= Brisbane River cod =

Extinct population of fish

The Brisbane River cod was a unique form of Maccullochella cod that occurred naturally in the Brisbane River system, an east coast river system in south east Queensland, Australia. The Brisbane River Cod was known as the Bumgur (meaning blue cod) by the Jinibara people centred in the Kilcoy region and the junction of the Stanley and Brisbane Rivers. Their exact taxonomic status is not known, but based on several genetic studies it is suspected that Brisbane River Cod were a species intermediate between eastern freshwater cod (Maccullochella ikei) of the Clarence River and Richmond River systems in northern New South Wales and Mary River cod of the Mary River in southern Queensland.

All naturally occurring Maccullochella cod in east coast drainages ultimately originate from Murray cod, Maccullochella peelii that entered an east coast river system, likely the Clarence, via a natural river capture event somewhere between 0.62 and 1.62 million years ago (mean estimate 1.1 million years ago), as estimated by DNA divergence rates.
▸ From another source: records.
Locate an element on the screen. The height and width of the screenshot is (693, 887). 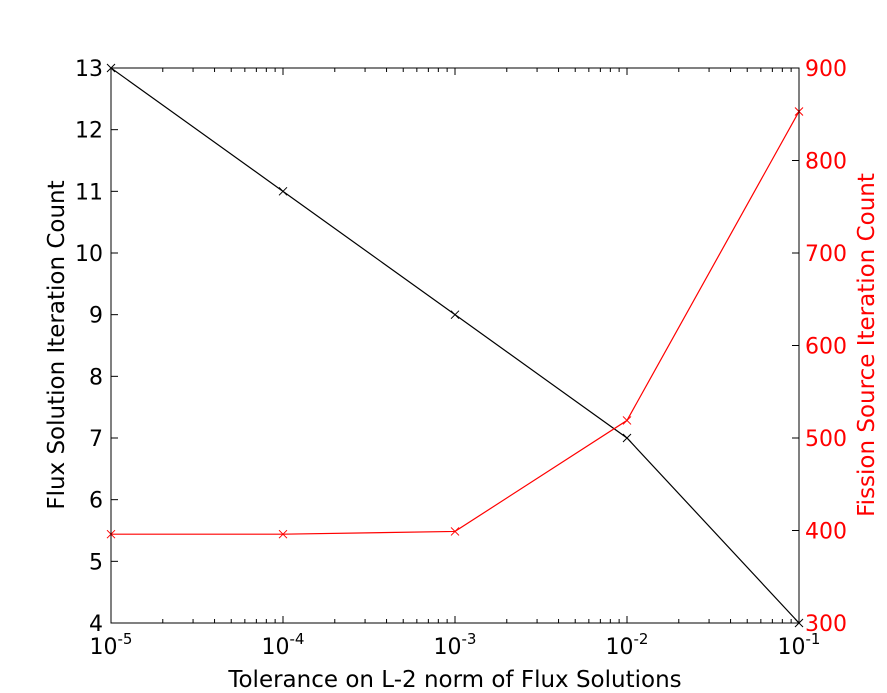
x-tick-exponent: -5 is located at coordinates (126, 639).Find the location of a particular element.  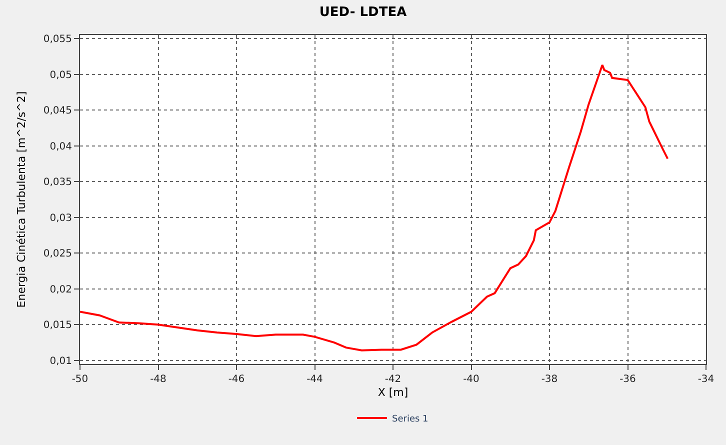

y-tick-label: 0,05 is located at coordinates (61, 76).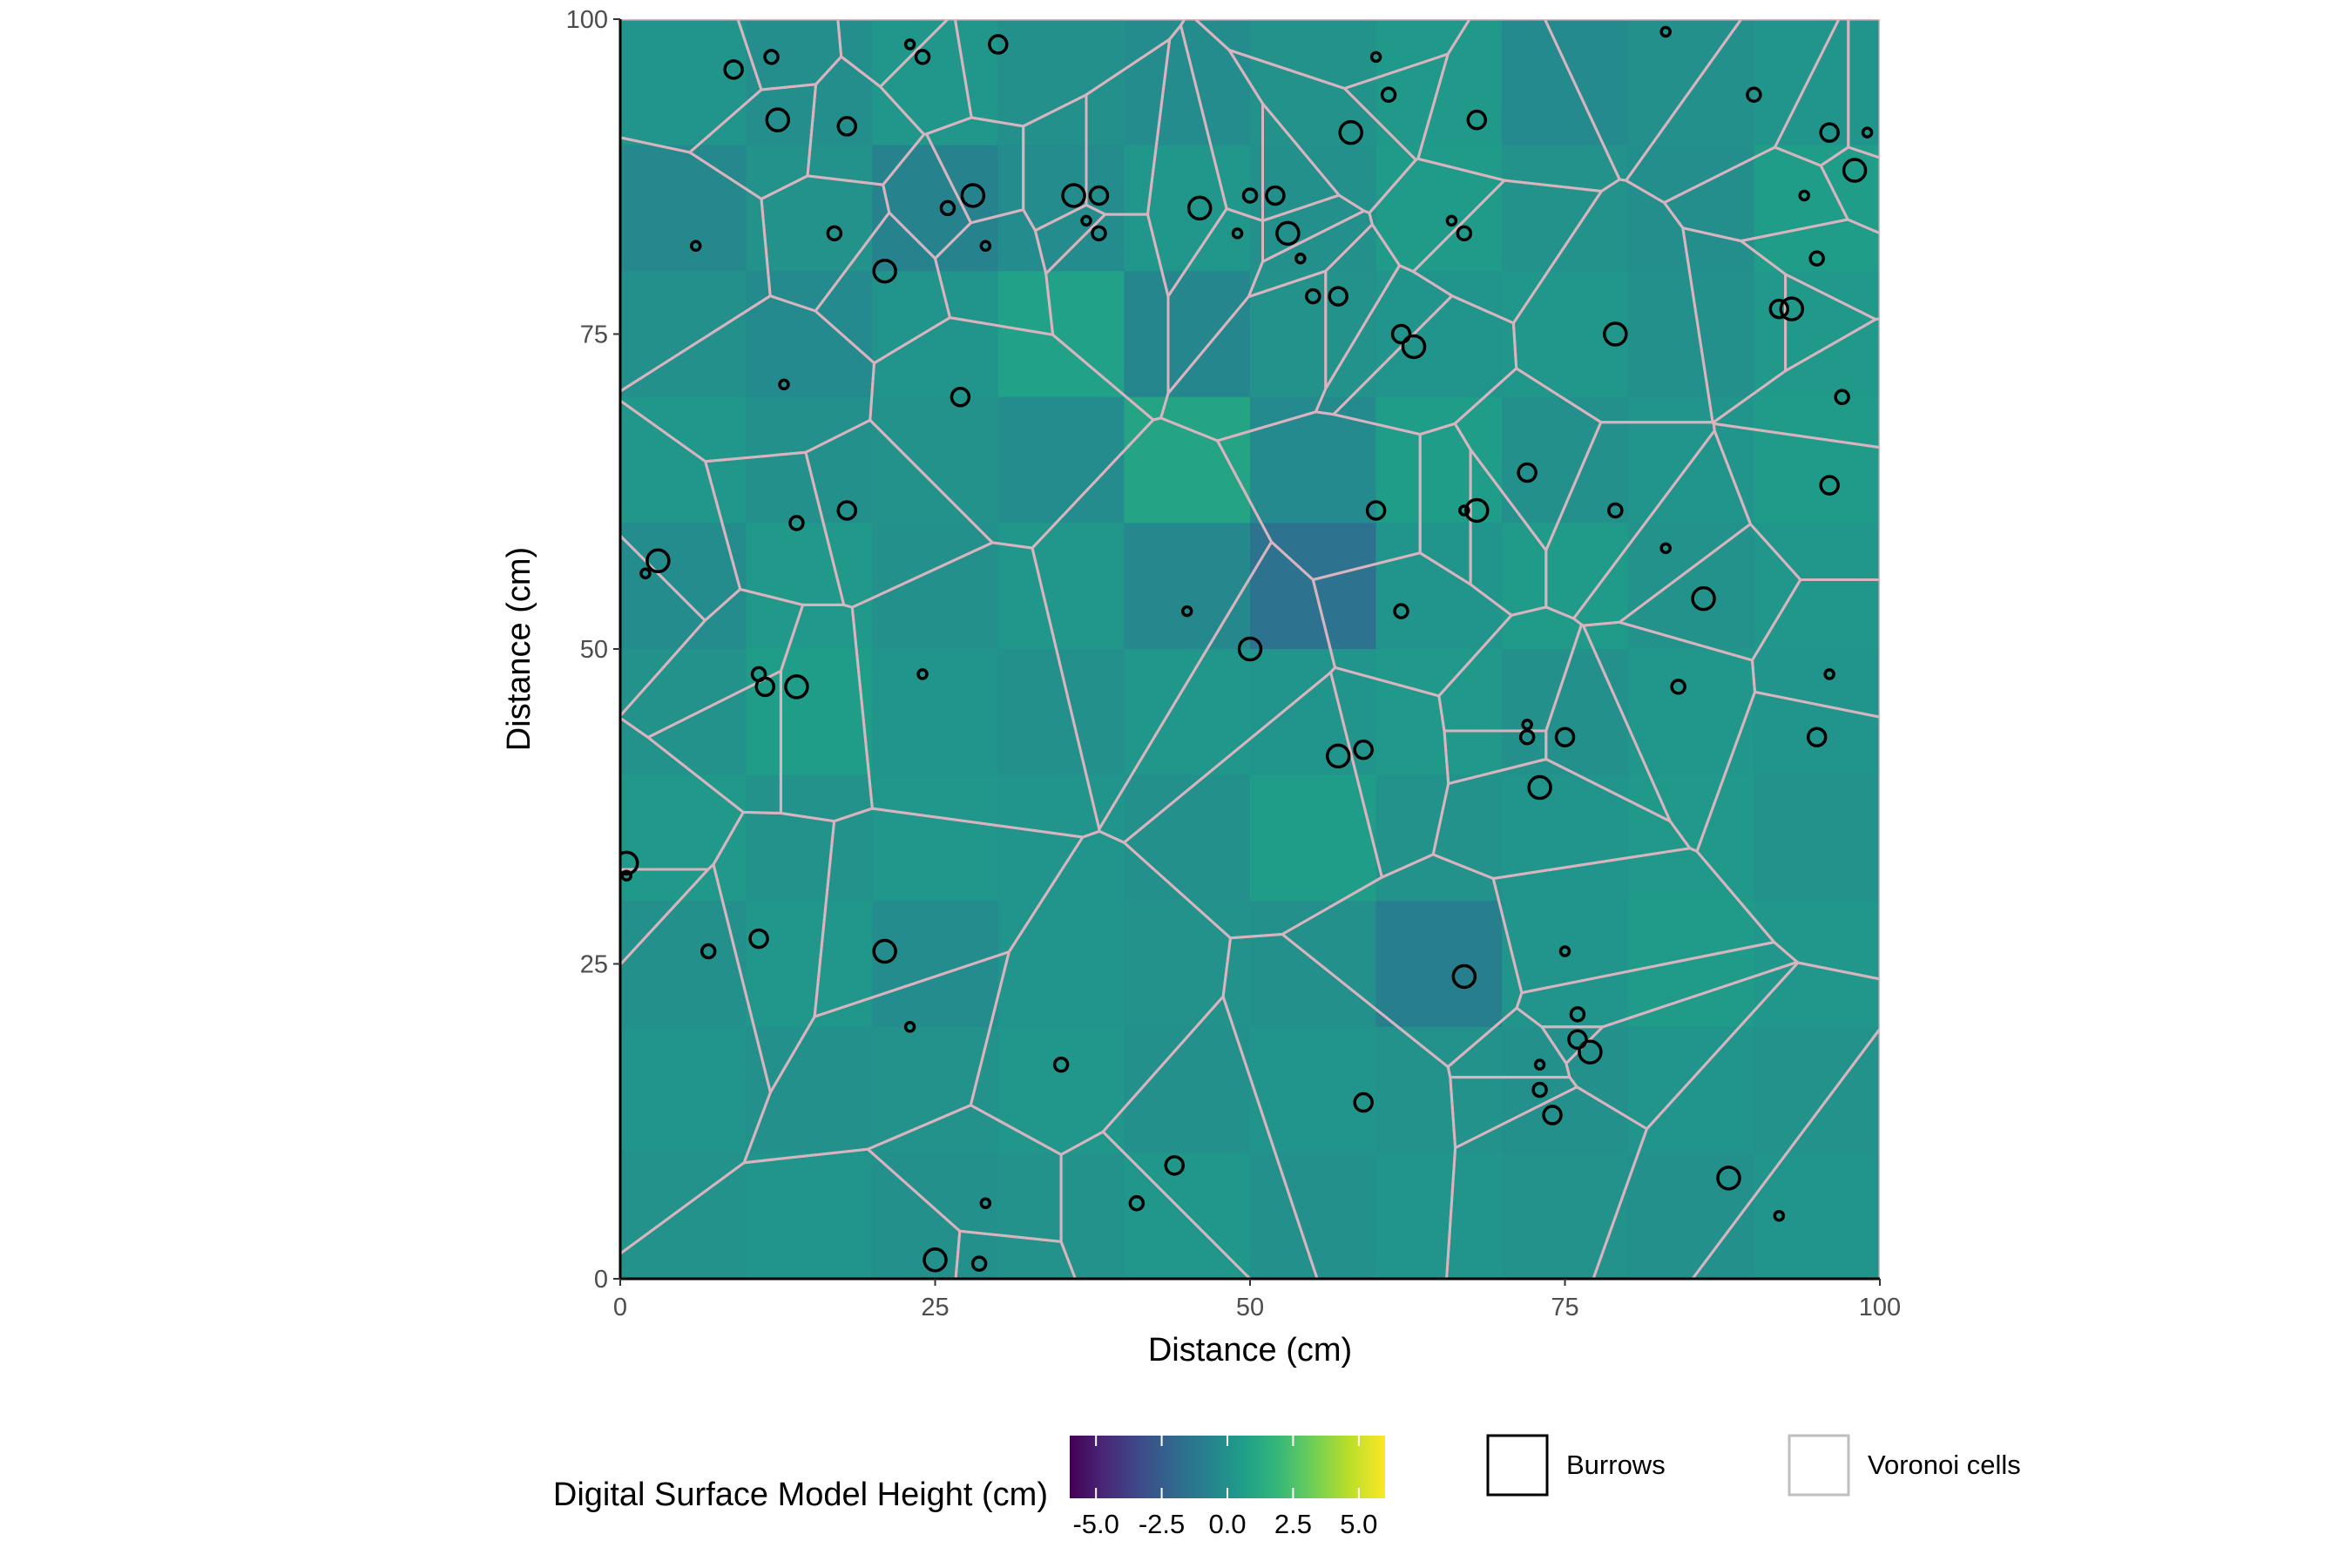 Image resolution: width=2352 pixels, height=1568 pixels. I want to click on y-axis-ticks: 0 25 50 75 100, so click(593, 650).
Brisbane River cod are extinct, from overfishing, habitat destruction and siltation, and whole-of-catchment scale bushfires and ash fish kills in the 1930s.

The Brisbane River has now been restocked with Mary River cod from the Mary River system. The Brisbane River, Cod Recovery Project was started in 2020 to re-establish the presence of a Maccullochella apex predator in the catchment. Surveys conducted in 2023 indicate exceptional survivability and growth of fingerlings released.